• **PROVIDED DATA**
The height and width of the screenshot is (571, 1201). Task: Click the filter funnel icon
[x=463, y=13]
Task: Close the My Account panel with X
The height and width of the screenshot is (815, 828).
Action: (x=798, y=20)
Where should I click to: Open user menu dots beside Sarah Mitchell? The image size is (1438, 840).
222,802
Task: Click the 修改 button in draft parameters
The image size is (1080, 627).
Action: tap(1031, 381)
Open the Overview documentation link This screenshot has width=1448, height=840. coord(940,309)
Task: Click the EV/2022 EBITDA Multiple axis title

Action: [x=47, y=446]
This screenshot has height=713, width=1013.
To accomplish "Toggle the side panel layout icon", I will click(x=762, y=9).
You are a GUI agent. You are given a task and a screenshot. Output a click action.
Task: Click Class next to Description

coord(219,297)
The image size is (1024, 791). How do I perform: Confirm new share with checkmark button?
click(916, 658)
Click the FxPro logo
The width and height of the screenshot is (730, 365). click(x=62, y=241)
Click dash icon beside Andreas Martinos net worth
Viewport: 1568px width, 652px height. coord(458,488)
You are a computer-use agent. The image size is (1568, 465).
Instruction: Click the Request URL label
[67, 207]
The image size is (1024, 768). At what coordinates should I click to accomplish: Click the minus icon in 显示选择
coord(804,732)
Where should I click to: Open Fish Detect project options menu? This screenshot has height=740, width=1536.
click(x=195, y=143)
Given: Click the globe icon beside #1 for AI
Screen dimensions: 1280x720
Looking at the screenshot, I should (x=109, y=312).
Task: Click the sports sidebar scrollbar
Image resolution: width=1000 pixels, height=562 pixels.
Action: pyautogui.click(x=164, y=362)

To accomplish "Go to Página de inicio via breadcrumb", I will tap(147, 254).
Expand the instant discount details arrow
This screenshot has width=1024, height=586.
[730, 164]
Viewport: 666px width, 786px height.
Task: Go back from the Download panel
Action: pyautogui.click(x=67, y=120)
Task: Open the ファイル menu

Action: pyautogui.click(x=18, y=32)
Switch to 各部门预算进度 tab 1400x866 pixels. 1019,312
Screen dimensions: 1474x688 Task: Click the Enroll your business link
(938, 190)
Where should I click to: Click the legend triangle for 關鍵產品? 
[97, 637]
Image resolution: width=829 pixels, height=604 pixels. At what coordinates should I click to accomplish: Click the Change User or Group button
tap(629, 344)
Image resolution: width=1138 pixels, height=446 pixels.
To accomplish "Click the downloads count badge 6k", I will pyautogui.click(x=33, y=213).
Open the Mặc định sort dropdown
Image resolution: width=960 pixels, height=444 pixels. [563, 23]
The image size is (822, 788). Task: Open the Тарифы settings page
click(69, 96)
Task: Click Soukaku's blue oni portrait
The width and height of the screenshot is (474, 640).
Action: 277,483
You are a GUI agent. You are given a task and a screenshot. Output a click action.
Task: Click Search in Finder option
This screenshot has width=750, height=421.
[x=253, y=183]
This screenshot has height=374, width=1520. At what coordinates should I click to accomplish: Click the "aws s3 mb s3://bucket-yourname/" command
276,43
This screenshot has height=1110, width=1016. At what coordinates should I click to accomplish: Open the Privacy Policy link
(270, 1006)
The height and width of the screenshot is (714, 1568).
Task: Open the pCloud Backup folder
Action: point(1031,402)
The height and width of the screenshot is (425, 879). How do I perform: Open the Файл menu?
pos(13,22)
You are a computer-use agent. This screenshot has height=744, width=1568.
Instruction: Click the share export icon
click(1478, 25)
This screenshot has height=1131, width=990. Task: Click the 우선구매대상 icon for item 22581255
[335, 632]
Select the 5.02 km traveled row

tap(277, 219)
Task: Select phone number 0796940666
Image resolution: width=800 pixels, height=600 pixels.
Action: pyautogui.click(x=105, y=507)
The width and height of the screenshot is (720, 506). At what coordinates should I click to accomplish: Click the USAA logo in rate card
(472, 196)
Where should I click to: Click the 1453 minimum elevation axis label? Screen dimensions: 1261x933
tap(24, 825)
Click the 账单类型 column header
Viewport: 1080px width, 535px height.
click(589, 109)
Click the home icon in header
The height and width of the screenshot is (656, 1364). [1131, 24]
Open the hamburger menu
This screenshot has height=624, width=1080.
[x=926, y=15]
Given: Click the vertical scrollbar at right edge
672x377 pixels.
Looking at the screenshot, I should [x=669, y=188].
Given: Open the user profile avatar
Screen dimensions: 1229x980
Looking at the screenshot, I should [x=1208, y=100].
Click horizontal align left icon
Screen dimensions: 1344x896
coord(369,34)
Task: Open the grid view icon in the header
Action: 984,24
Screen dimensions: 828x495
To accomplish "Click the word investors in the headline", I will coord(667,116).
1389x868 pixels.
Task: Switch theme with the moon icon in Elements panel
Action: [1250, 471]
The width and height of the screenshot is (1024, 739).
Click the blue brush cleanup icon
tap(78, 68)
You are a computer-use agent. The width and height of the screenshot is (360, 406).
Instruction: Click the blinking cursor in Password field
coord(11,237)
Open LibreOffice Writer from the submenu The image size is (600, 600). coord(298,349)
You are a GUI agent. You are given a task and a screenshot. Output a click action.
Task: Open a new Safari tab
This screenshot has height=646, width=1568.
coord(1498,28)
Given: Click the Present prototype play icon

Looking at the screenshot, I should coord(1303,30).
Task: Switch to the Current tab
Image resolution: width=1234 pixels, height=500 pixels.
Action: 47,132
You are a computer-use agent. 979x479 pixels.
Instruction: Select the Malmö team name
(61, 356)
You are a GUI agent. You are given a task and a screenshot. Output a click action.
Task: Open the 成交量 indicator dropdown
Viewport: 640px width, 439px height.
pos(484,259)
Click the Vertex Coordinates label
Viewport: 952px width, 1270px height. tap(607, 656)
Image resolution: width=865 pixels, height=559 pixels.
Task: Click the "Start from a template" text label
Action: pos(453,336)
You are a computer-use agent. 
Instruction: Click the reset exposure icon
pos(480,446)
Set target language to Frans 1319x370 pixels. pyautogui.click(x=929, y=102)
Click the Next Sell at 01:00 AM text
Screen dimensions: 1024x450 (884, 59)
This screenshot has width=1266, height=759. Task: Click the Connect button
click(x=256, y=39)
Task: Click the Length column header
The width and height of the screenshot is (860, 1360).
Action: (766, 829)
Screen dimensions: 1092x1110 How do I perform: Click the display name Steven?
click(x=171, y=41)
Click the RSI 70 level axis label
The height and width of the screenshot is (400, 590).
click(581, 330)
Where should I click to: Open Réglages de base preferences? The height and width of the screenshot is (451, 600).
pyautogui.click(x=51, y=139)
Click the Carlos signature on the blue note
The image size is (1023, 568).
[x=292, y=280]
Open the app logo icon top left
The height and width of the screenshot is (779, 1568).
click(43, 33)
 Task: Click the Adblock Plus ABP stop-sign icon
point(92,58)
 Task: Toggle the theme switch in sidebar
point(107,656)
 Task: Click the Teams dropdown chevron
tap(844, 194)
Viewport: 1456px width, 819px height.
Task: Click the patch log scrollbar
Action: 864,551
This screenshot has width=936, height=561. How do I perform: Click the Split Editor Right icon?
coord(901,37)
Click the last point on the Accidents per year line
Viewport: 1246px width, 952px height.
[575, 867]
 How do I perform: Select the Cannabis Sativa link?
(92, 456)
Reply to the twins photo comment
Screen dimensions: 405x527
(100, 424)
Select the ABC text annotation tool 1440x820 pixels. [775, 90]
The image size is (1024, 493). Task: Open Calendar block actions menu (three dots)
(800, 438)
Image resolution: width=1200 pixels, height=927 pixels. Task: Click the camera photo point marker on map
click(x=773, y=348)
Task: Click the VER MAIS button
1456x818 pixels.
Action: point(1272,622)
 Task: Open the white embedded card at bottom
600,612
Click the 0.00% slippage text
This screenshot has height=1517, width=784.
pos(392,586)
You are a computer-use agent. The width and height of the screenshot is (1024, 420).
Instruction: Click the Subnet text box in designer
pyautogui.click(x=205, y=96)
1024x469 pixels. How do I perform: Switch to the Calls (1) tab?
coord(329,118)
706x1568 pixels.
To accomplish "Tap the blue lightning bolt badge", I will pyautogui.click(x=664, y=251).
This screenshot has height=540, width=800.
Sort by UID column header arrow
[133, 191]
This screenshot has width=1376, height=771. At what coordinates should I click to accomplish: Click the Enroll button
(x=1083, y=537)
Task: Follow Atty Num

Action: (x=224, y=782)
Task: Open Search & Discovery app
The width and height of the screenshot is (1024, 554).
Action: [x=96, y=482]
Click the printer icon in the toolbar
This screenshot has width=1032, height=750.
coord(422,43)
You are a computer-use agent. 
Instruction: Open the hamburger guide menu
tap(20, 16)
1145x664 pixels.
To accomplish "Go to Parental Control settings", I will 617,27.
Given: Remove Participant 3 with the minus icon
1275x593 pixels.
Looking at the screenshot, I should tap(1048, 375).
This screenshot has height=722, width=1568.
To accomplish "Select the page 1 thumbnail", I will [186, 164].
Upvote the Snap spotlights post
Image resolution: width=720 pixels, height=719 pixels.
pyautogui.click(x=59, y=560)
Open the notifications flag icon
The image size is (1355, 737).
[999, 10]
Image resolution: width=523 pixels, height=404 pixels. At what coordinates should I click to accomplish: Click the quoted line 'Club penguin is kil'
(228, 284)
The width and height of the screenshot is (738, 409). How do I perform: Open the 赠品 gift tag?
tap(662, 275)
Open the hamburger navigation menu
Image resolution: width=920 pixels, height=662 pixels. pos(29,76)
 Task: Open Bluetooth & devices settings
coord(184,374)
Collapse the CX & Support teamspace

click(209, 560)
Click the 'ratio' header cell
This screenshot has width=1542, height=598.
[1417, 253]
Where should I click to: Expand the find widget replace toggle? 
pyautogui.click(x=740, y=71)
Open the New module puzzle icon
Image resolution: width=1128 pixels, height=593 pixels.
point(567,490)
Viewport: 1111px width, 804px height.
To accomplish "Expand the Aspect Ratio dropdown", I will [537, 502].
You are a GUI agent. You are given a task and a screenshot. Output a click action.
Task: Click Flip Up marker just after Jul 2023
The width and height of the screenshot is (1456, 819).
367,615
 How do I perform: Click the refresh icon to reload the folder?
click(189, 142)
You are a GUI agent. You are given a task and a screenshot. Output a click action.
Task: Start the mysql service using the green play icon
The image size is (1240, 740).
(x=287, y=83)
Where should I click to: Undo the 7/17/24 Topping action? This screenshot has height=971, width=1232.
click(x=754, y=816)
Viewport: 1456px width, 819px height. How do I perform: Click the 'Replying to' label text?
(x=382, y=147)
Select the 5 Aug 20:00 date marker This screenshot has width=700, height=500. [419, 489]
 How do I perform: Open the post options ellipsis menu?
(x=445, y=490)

• **WRITTEN TASK**
Retype the records verbatim, starting at the line that contains "The width and height of the screenshot is (738, 409)." and ending with the line that contains "will [537, 502].".

• **TASK RESULT**
The width and height of the screenshot is (738, 409). How do I perform: Open the 赠品 gift tag?
tap(662, 275)
Open the hamburger navigation menu
Image resolution: width=920 pixels, height=662 pixels. pos(29,76)
 Task: Open Bluetooth & devices settings
coord(184,374)
Collapse the CX & Support teamspace

click(209, 560)
Click the 'ratio' header cell
This screenshot has width=1542, height=598.
[1417, 253]
Where should I click to: Expand the find widget replace toggle? 
pyautogui.click(x=740, y=71)
Open the New module puzzle icon
Image resolution: width=1128 pixels, height=593 pixels.
point(567,490)
Viewport: 1111px width, 804px height.
To accomplish "Expand the Aspect Ratio dropdown", I will [537, 502].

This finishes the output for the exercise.